The baby’s grandmother, Lydia Appie, indicated that the baby was only expected at the end of the month.
“She came as a surprise so we don’t have enough nappies and clothes. Tersia-Lee is my 21-yearold daughter’s first baby.”
She added that she shared a single bed in the shanty with her five children and the baby.
Sannah Vorster meanwhile is in the process of building a shanty for her 80-year-old mother, who will be sharing her new home in the informal settlement with two young grandchildren.
“She has never owned her own home and is looking forward to living here. It will kill her if she has to leave. She used her pension money to buy the zinc for her home.”
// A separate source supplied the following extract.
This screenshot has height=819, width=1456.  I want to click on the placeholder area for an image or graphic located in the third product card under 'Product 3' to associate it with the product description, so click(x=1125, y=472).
Another resident, James Harris, said that they had cleared the area next to the cemetery, which was a dumping site.
“Women were raped here, while murderers and thieves used to frequent the area. We have taken it upon ourselves to clean the area and put it to good use. We are setting up homes here because we are tired of living in overcrowded conditions.”
Community leader Samuel “Oom Ace” Papier said that he was warned that legal action would be taken against him for assisting the residents.
“These households can’t be evicted if the other shanties in Jacksonville, who were also given eviction notices, are allowed to remain. “The councillor requested me to accommodate a number of people in Aceville, which has been named in my honour.”
Papier stated that anyone in need of land to erect a shanty was welcome to make themselves at home in Aceville.
“We will assist in arranging a plot. The area has been surveyed and just needs to be numbered. There are 150 shanties that were erected so far.”
ANC ward councillor Paul Kok said a community meeting was held yesterday to discuss the informal settlement.
“I am not aware of the eviction notices. The land was occupied without permission from council.”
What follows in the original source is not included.